#### Exercise brief:
Your answer should be one number: the count of lines in the records that include the word "computer".

·····

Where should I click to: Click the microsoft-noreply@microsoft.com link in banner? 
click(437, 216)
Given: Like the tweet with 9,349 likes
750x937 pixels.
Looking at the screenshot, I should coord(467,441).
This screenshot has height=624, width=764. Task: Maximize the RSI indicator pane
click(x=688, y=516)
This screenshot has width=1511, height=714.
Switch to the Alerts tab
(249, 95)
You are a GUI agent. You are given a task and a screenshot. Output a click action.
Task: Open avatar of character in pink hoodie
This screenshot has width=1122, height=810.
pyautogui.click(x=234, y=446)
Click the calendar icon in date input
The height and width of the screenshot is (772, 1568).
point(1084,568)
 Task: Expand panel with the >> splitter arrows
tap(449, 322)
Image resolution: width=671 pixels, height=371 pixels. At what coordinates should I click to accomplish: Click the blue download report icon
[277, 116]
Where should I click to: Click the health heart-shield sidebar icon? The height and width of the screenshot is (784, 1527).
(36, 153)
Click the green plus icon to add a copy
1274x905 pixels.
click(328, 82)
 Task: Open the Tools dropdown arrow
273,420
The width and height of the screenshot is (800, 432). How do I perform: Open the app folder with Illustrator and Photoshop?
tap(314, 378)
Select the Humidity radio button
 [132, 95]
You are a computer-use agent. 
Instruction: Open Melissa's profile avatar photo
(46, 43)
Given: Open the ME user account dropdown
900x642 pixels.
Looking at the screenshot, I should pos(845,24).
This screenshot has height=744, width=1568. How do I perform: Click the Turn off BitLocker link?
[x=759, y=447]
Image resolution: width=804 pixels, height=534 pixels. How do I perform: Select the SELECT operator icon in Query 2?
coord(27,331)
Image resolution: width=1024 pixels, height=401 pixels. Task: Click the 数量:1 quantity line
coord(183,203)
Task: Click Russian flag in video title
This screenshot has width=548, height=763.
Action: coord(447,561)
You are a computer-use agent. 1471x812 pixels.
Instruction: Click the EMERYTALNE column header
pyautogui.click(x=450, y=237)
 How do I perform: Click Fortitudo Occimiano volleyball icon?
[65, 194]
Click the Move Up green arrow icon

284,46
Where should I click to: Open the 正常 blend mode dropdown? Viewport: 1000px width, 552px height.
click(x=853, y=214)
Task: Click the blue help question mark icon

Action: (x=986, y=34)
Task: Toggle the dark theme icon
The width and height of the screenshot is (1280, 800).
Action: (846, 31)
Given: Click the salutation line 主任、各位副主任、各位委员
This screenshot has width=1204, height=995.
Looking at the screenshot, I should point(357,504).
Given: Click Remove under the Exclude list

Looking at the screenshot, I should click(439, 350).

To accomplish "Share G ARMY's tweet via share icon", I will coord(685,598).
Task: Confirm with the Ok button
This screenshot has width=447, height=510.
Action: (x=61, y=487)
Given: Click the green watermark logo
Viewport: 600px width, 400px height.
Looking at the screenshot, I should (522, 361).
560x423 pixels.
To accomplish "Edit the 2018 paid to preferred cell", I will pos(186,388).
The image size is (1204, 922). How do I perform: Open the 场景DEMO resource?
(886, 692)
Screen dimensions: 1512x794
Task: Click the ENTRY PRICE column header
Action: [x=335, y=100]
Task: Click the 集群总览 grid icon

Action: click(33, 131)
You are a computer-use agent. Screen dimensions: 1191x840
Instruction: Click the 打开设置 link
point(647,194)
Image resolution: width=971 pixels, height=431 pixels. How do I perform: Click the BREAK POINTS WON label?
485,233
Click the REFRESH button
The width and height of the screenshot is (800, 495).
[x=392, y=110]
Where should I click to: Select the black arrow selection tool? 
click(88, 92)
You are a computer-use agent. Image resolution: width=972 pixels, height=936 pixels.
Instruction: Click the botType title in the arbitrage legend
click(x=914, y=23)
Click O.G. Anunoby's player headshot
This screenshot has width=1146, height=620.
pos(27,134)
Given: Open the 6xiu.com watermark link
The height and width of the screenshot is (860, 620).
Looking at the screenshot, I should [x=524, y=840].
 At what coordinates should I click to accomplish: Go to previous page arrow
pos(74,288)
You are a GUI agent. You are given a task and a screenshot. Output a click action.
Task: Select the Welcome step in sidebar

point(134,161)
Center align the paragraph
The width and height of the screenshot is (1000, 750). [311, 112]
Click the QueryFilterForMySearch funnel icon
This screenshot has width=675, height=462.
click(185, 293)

·····

#### Result below:
4